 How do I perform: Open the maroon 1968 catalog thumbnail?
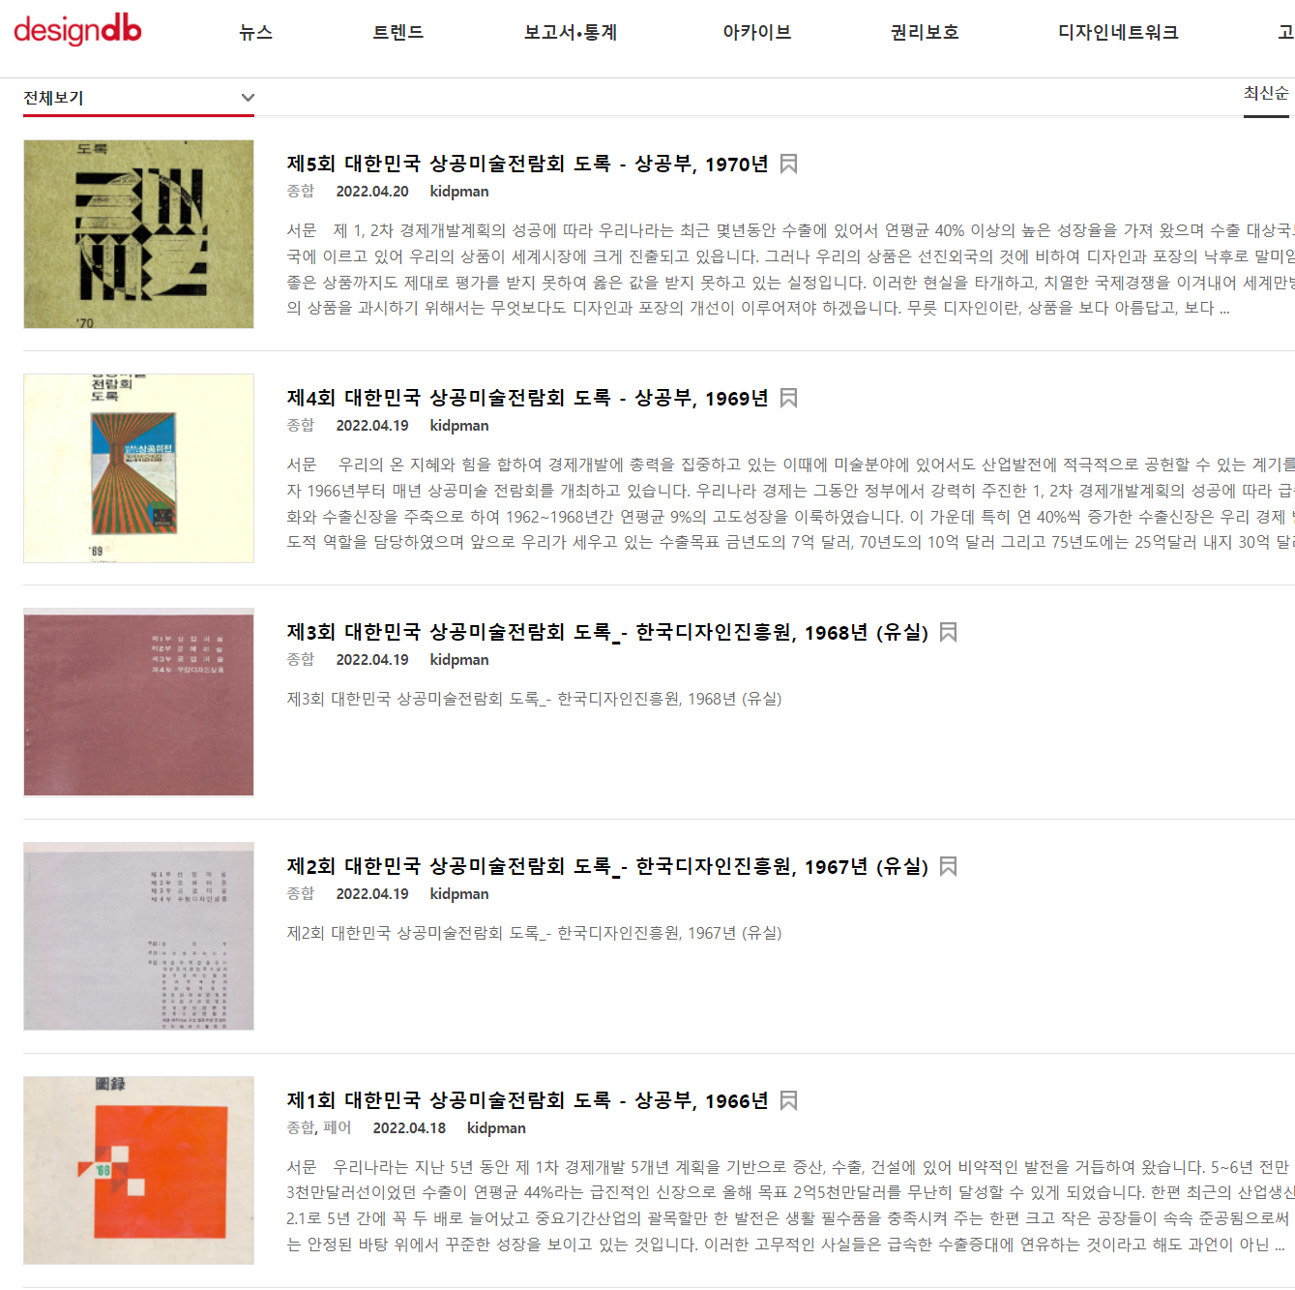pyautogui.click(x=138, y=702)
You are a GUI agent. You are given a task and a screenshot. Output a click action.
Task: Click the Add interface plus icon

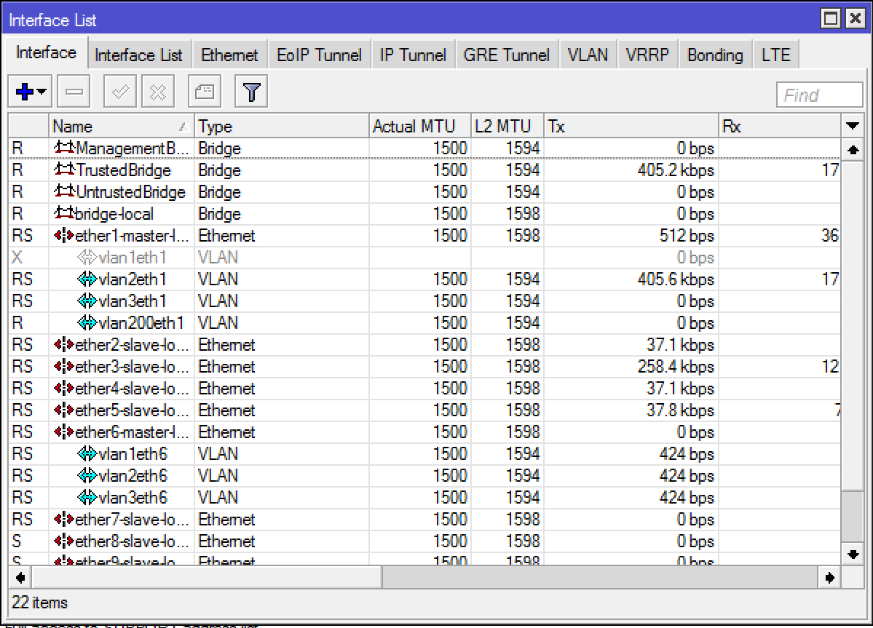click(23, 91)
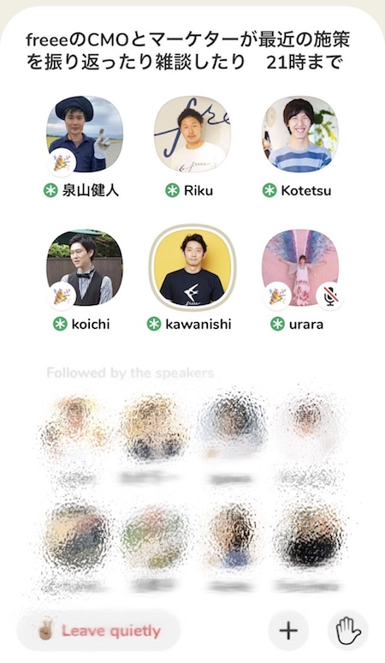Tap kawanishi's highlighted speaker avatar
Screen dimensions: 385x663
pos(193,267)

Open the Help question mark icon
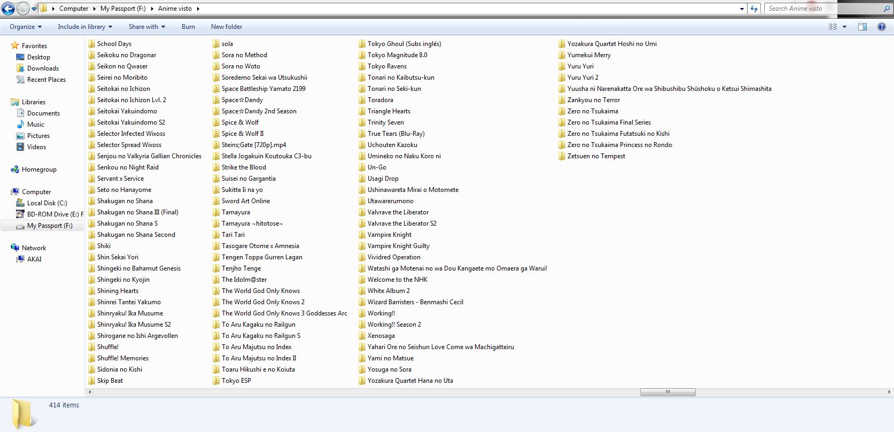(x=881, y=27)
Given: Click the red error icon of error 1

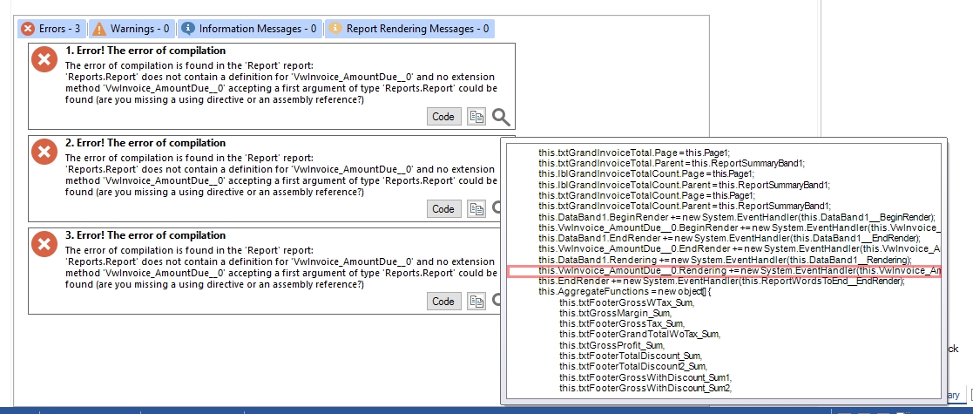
++++++++++++++++++++
Activity |
Give again, word for word, the line containing "Open the Help question mark icon" and every line after it to the end of the records; leave out the pictures.

Completed task |
Open the Help question mark icon
(x=881, y=27)
Given: Click the red error icon of error 1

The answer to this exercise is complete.